While each of these above factors carry risks across the general population, at the individual level each person carries his or her own unique constellation of risks (and protective factors) for developing BPAD. Like most other common illnesses, it is likely that a sizeable proportion of the general population carries a relatively high risk for BPAD but is fortunate to never actually develop the condition as they are not exposed to the lifestyle/environmental factors that trigger the onset or progression of the condition.

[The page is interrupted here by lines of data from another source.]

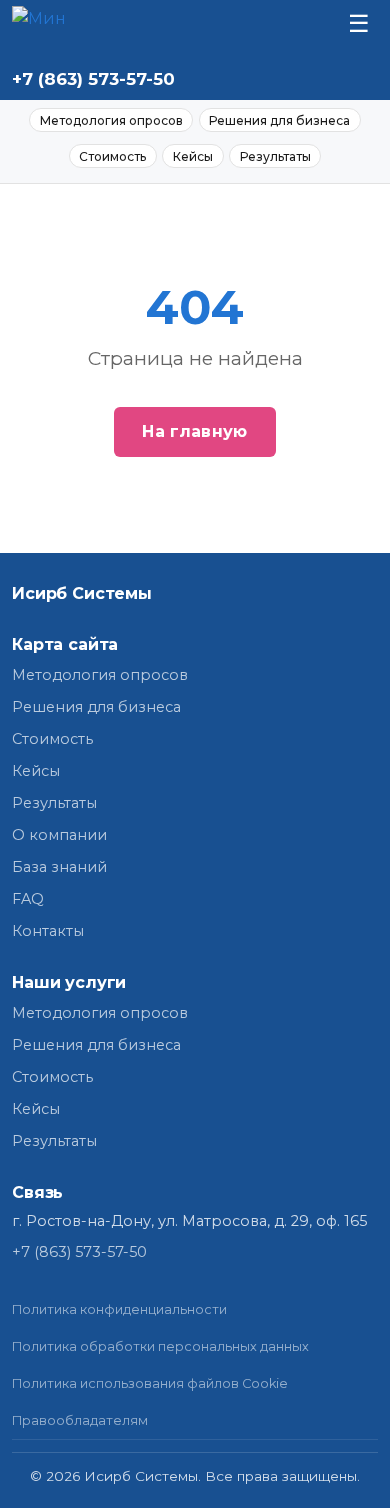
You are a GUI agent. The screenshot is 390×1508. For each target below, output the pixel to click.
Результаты (275, 156)
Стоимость (112, 156)
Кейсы (193, 156)
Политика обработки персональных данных (160, 1346)
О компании (59, 835)
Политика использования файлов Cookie (150, 1383)
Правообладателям (80, 1420)
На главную (194, 431)
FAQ (28, 899)
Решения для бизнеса (279, 120)
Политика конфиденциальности (119, 1309)
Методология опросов (111, 120)
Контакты (48, 931)
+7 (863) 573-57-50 (93, 79)
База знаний (59, 867)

Genetic vulnerability is one of the most important predisposing factors for BPAD [14]. First degree relatives of affected cases carry a 10–15% risk of developing BPAD and this risk increases with the degree of familial loading, for example, having two affected parent carries a 25% risk while a monozygotic twin carries a 45% risk. In reality, only 20% of bipolar patients have an affected relative. Complicating this is that relatives of patients with other disorders also carry a high risk of BPAD, for example offspring of patients with schizophrenia carry 5 times the average population risk of BPAD.

It is likely that only a small fraction of those carrying a high genetic risk actually ever develop the condition and do so only in response to the interaction of developmental and environmental factors mentioned above [41]. Identifying who is most at risk and under what circumstances is a challenge. Falsely attributing risk would be common. This is an important consideration as more genetic/biomarkers become available [42] as their detection may produce unwanted iatrogenic effects stigmatising individuals, particularly if preventative measures are not readily available. A number of centres are already developing biobanks for genomic medical research, for example the Bipolar Biobank set up in 2008 at the Mayo Clinic with the aim of early identification and medical intervention for individuals at risk.